Я назвал себя. Достоевский ласково, добродушно улыбнулся, крепко сжал
мою руку и тихим, несколько глухим голосом сказал:
– Ну, поговорим...
III
Он усадил меня на стул перед столом, сел рядом со мною и начал
набивать толстые, большие папиросы, часто поднимая на меня тихие, ласковые
глаза.
Он, конечно, сразу же заметил, что перед ним совершенно смущенный и
взволнованный юноша, и сумел так отнестись ко мне, что через несколько минут
моего смущения как не бывало. Мы встретились, будто старые и близкие
знакомые после непродолжительной разлуки. Он рассказывал мне о своих делах и
обстоятельствах по поводу новой его должности редактора "Гражданина", передавал свои планы, надежды, которые он возлагал на это дело.

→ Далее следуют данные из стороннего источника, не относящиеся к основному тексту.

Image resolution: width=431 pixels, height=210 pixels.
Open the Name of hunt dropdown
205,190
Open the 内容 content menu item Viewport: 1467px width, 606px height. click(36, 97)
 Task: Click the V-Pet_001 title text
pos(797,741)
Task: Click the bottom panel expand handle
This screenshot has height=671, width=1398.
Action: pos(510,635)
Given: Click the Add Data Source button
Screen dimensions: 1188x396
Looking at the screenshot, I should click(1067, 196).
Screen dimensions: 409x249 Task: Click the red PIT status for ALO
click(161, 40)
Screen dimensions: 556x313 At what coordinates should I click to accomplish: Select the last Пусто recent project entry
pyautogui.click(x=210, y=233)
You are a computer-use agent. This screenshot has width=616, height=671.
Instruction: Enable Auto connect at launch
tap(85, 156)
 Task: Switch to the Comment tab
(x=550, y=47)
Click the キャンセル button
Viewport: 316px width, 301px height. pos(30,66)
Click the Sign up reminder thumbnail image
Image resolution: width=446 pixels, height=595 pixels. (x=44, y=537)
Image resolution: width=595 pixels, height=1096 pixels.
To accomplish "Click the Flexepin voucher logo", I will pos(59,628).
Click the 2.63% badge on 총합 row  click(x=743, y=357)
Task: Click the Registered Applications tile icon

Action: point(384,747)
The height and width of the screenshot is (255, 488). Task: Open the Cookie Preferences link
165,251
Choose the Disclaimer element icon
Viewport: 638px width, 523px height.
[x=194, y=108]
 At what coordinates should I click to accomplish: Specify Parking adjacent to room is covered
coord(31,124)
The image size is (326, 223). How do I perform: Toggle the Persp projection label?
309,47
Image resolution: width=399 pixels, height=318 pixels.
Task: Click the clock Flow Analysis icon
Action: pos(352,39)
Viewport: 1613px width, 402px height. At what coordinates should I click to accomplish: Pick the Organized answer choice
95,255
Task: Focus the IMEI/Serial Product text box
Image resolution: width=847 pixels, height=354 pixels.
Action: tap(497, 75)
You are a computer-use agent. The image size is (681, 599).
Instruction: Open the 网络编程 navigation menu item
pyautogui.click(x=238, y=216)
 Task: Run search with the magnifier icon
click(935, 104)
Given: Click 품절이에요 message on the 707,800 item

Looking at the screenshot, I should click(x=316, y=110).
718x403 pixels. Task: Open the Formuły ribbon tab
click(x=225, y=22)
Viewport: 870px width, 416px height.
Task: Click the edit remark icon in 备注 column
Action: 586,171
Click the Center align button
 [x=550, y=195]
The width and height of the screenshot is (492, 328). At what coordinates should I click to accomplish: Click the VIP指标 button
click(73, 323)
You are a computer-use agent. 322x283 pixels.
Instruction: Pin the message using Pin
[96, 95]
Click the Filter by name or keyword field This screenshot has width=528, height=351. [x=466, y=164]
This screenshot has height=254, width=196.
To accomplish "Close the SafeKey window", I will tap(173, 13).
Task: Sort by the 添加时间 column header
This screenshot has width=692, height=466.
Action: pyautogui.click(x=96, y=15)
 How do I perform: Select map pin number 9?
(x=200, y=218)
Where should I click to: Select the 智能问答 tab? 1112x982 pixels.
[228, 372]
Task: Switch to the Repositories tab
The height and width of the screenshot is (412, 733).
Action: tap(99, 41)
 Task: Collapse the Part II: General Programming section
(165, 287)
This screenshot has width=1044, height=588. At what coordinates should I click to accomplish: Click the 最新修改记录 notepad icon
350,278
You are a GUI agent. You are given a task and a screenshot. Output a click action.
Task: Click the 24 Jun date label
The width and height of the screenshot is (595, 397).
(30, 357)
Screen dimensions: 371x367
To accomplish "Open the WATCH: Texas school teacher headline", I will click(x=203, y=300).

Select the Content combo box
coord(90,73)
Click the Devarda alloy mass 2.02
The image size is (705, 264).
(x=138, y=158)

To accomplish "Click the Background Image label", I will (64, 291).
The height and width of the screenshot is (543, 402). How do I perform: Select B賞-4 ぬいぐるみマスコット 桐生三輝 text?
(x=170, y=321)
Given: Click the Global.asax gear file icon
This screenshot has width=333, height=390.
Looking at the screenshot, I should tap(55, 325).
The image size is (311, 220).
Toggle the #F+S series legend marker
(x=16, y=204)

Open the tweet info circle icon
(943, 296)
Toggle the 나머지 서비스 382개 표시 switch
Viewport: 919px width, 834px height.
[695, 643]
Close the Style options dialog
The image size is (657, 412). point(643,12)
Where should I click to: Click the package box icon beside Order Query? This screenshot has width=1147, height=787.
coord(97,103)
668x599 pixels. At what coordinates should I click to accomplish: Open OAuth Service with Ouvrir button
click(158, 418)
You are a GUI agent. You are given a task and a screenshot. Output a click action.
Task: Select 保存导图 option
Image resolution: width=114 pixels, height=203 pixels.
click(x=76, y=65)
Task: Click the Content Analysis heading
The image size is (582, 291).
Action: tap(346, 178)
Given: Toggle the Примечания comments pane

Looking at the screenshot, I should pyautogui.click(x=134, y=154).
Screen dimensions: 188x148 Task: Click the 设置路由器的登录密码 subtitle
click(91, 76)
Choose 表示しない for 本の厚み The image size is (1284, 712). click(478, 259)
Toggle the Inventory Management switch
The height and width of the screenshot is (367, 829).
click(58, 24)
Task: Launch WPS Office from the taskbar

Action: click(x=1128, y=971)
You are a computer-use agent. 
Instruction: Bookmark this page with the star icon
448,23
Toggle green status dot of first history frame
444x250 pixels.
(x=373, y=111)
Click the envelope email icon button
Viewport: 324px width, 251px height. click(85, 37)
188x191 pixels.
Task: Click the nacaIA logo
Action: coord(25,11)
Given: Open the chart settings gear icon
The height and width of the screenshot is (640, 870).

– Только не знаю, не знаю, как справлюсь со всем этим, как разберусь...
вот у меня есть сюжет для повести {3}, хороший сюжет; я рассказал
М<ещерскому> {4}, и он умоляет меня написать для "Гражданина", но ведь это
помешает "Дневнику", не могу же я два дела разом, никогда не мог, если писать
разом две различные вещи - обе пропали... ну вот и не знаю сам, на что
решиться... нынче всю ночь об этом продумаю...
Насколько мог, я отстаивал "Дневник", особенно на первое время.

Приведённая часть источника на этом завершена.